Some websites. Squarespace’s editor barely works on iPad. Same for a few back-end CMS tools I had to log into. I solved it with the desktop-mode toggle in Safari, which works most of the time. When it didn’t, I emailed the client and asked them to make the change themselves. They always did.
The keyboard. The Combo Touch is the best iPad keyboard I’ve used, but the trackpad is small, and the keys are fine but not great. After three months my hands had adjusted. The first week, I made a lot of typos.
The Bangkok moment
Three weeks in, I had to edit a 40-minute video for a friend. Nothing fancy — cuts, music, captions. I tried LumaFusion. It worked, but rendering took forever, and the export crashed twice. I sat in a café in Bangkok with the iPad plugged in, fan from the espresso machine roaring, and seriously considered walking to MBK and buying a cheap Chromebook just for that one project.

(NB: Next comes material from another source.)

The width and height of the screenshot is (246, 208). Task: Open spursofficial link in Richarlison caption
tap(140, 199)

I didn’t. I rendered it overnight, the third try worked, and I sent the file the next morning. But that’s the moment I want to be honest about. The iPad isn’t a laptop. If your job involves video editing, complex spreadsheets, or any kind of dev work, you’ll hit a wall. I just don’t do those things often enough for the wall to matter.
Would I do it again
Yes. The next trip, the laptop is staying home again.

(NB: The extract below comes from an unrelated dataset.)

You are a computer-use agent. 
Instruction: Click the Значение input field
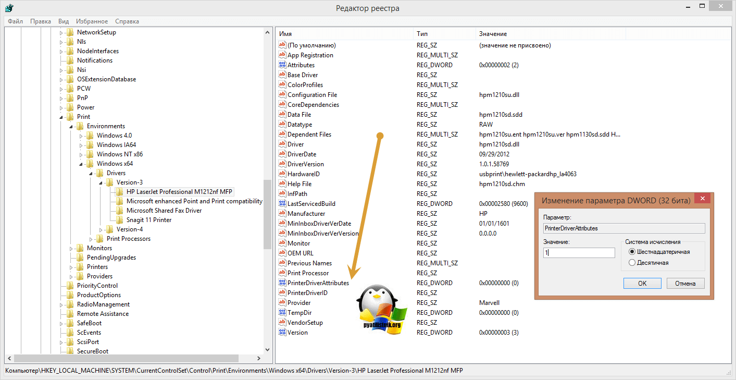coord(579,253)
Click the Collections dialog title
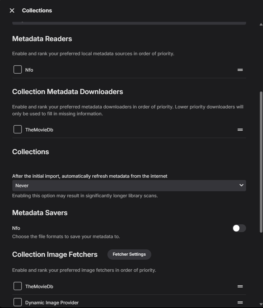263x308 pixels. pos(37,11)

The thing nobody tells you about traveling lighter is that the lightness compounds. A smaller bag means a smaller cab, a faster line at the gate, less to worry about when you leave a café for ten minutes. The iPad isn’t just a smaller computer — it’s a different relationship with the work. I close it more often. I read more. I look up more.
If you’ve been thinking about it: try it for two weeks. If it doesn’t work, the laptop will still be there when you get home.